Publication Date: June 2003
Publisher: Technical Assistance Collaborative, Inc.; Judge David L. Bazelon Center for Mental Health Law
Author(s): John O'Brien; Patrick Lanahan; Evette Jackson
Research Area: Health
Keywords: Provider networks; Rehabilitation services; Medicare reimbursement
Coverage: United States
This report describes how states have developed and implemented community mental health services under the Medicaid Rehabilitation Option. It is the second of two reports produced by the Bazelon Center for Mental Health Law on use of the option for individuals with serious mental illnesses. The first, Recovery in the Community, Funding Mental Health Rehabilitative Approaches Under Medicaid, provided information about the federal Medicaid rules governing the Rehabilitation Option, along with research on recovery and rehabilitation and an analysis of how states have covered community-based psychiatric rehabilitation and case management services for adults under Medicaid.

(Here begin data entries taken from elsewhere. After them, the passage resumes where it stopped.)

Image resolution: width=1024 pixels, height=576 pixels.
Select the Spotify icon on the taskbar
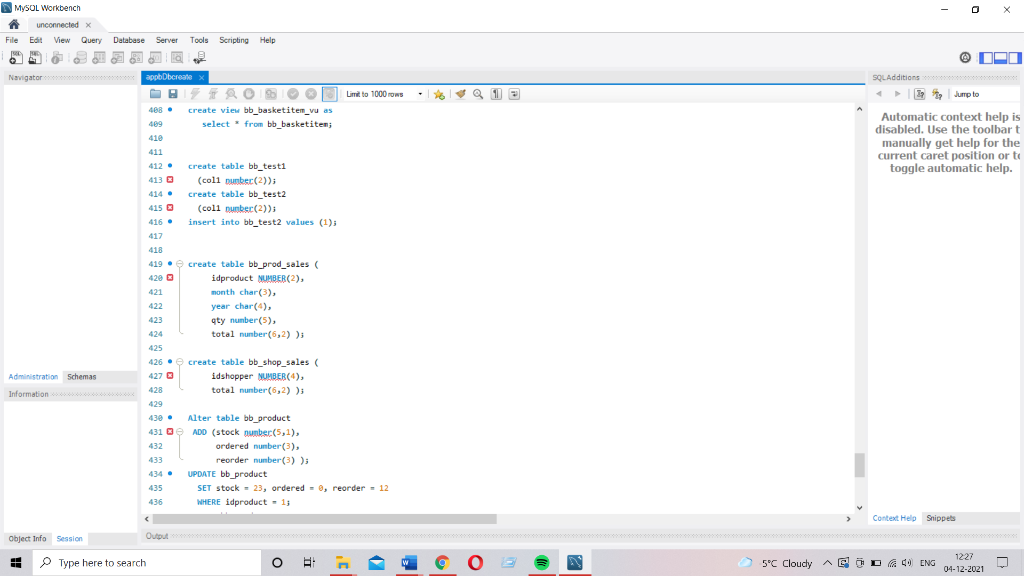pyautogui.click(x=541, y=562)
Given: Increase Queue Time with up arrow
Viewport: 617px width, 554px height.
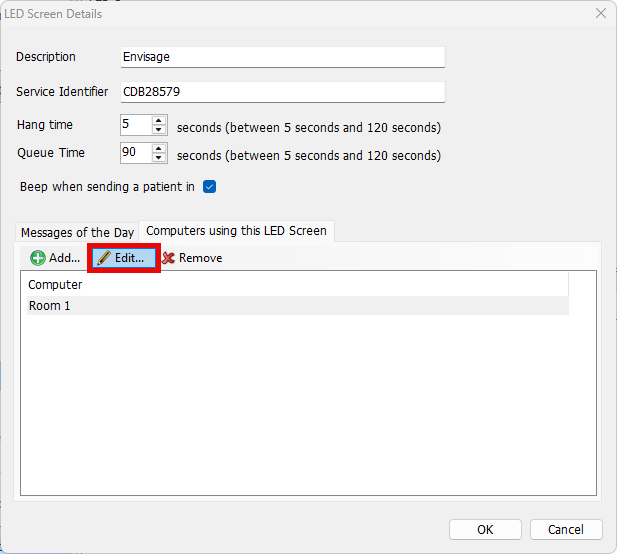Looking at the screenshot, I should (x=159, y=149).
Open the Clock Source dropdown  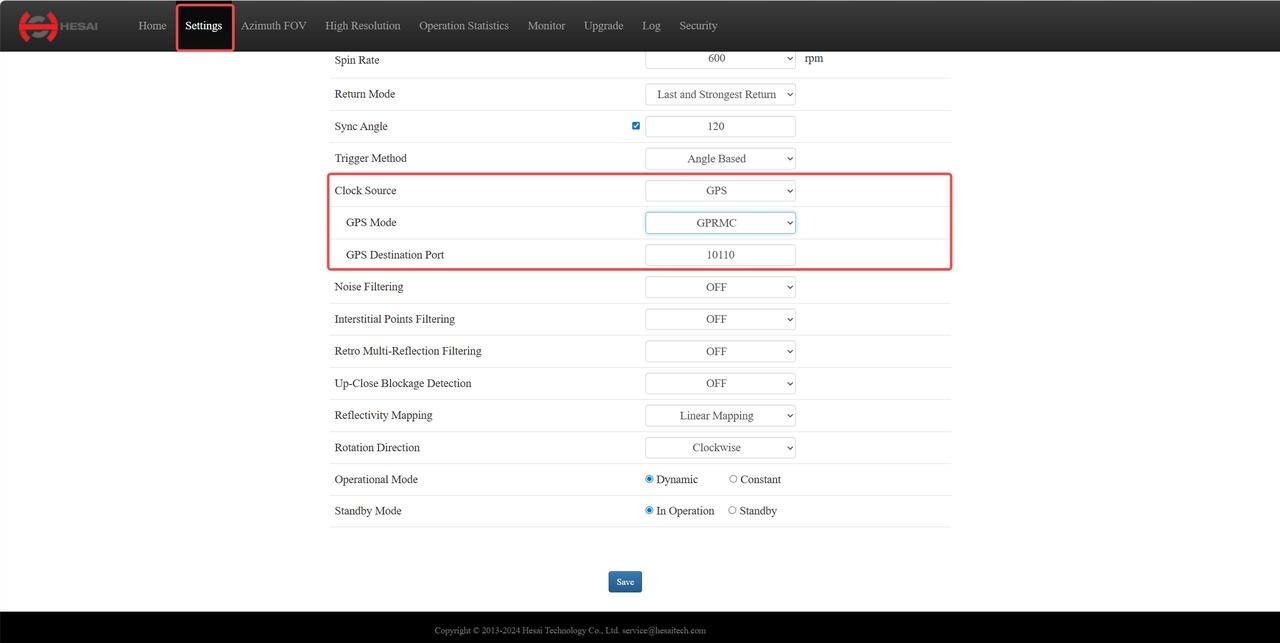tap(720, 190)
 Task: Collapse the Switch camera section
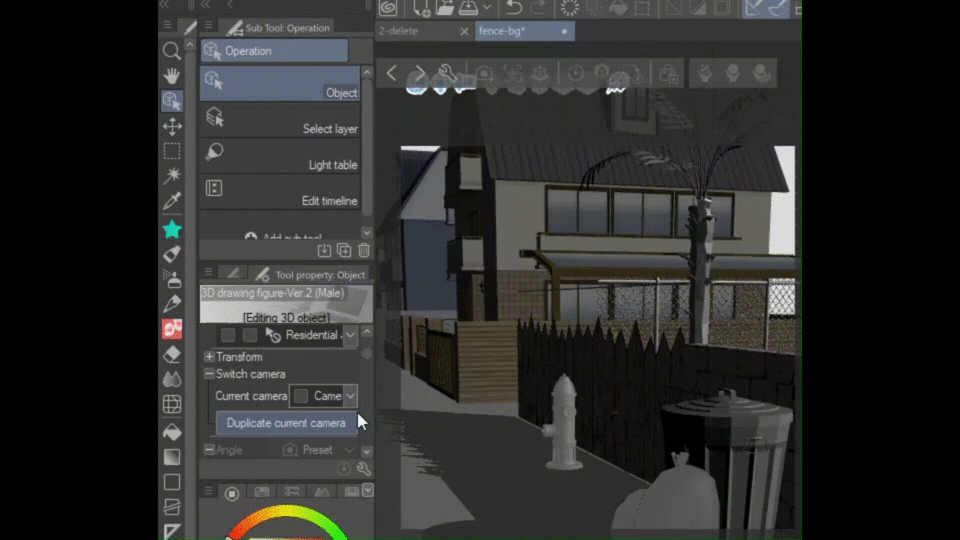pos(209,374)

This report discusses the strategies states use to: (1) identify the practitioners who can provide Medicaid rehabilitation services; (2) reimburse providers for these services; and (3) organize agencies and practitioners into provider networks that will promote recovery and rehabilitation for adults with serious mental illnesses. It is based on a review of federal and state rules, regulations and policies that pertain specifically to the Medicaid Rehabilitation Option for community mental health services. Approximately 40 state Medicaid plan amendments and policy manuals were reviewed for this analysis.